沈懷霜耳畔後有呼吸拂過,他理應當一陣風吹過,莫名地他朝旁邊躲了躲,稍微避開了些。
耳畔微癢,他覺得有些熱。
沈懷霜又回頭,才開口問了句,身後人居然望著他的眼睛,嘴角忽而彎了一下。
那個笑多少有些得逞,黑沉的眸子裡沉色漸漸消散,猶如江上飄蕩的漣漪,蕩漾開去,連眼底都是笑意。
沈懷霜身上像滾過熱浪,熱意又剎那退散了下去:「你是故意問我的?」
少年笑容頓了一下。
沈懷霜起身,被褥窸窸窣窣,他捲走了鍾煜身上的被子,半低頭時,黑髮擦過下巴,清明的眼裡晃過水光。
他推了鍾煜一下,清了清嗓子,冷道:「下去。」
「先生,先生。」少年的話語急促,「我、我聽明白了。」
誰教他這樣的?
「下去!」
沈懷霜又推了鍾煜一下。
「先生,先生。」鍾煜抬起臂膀,擋了兩下。他躺在原地,又結結實實挨了沈懷霜兩下打。對面沒到他,他就越發忍不住,越躲越想笑。
「你別推我,我要掉下去了。」
沈懷霜不讓,鍾煜又從前面反抓住他的手,小心地避開了沈懷霜虎口處,被褥窸窸窣窣,鍾煜乾脆把沈懷霜撲到,連著被子,他和沈懷霜像扭打在一起的獸,扭打過了,又互相撲在一起。

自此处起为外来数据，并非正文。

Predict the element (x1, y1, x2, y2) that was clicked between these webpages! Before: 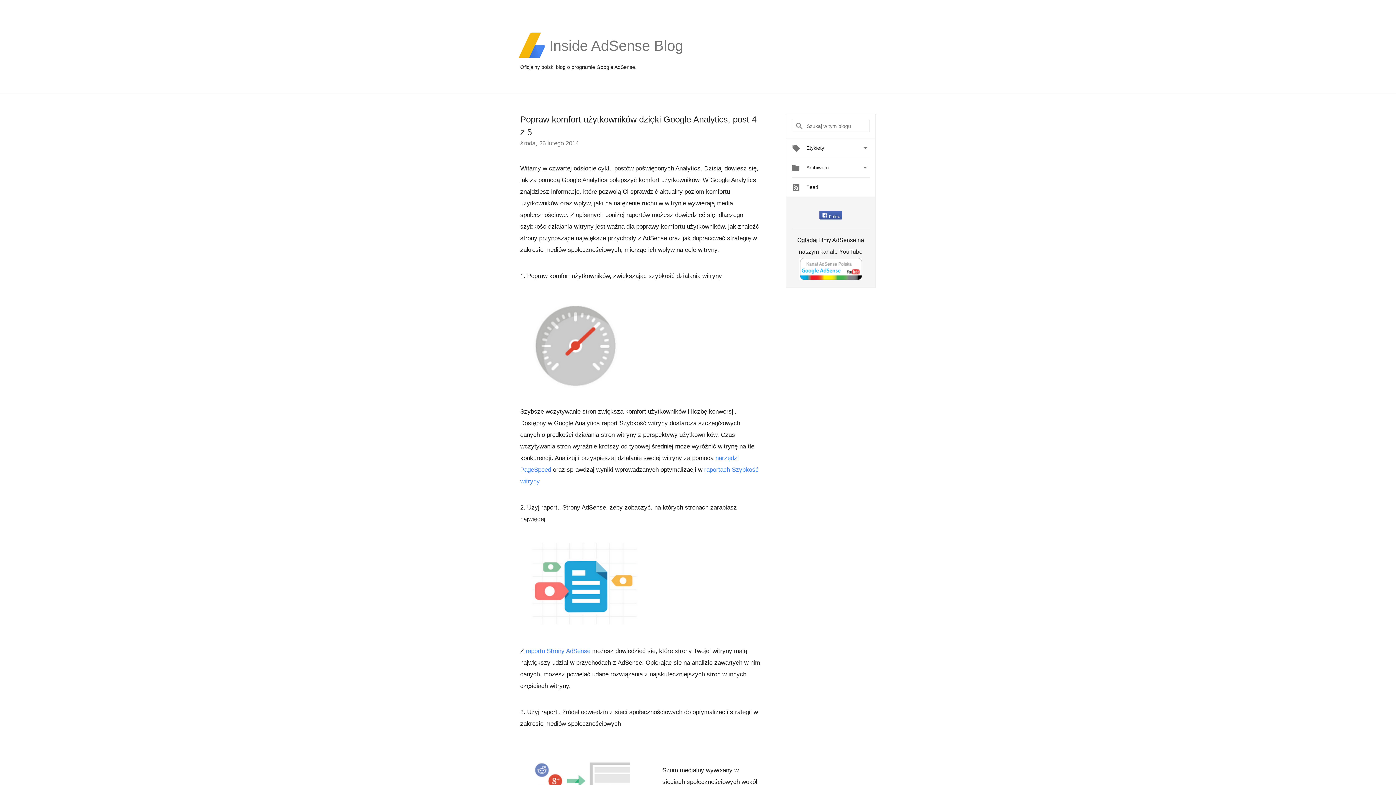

他們壓在被褥上,滾了兩圈,身上覆蓋著白色的薄被,像落入一個極其隱秘的幻境中。
「先生,我抓到你了。」
鍾煜和沈懷霜平躺在一起,他只是鬆鬆地抓著沈懷霜的兩隻手,可他卻覺得自己像抓住了所有,緩緩把那雙手扣了下來,那雙黑沉的眸子一暗一亮。
他躲在被子裡,像暴雨時找到了避雨處的動物,抬眸時,像落了極安定的光。
沈懷霜在他身側看他,目光嗔怪,卻沒鬆手:「你夜裡找我,到底做什麼事?」
「就是想找你。」鍾煜鬆了鬆手上的力道。
「沒有別的理由。就是想留在你身邊,看看你。」
「在畫境的那幾個月。」
「我很想你。」
鍾煜緩緩說了出來,那些獨自在畫境渡過的日日夜夜,在那幾場深如深淵,幾乎讓他爬不出來的修羅夢境裡。
想這樣就和沈懷霜躺在一起。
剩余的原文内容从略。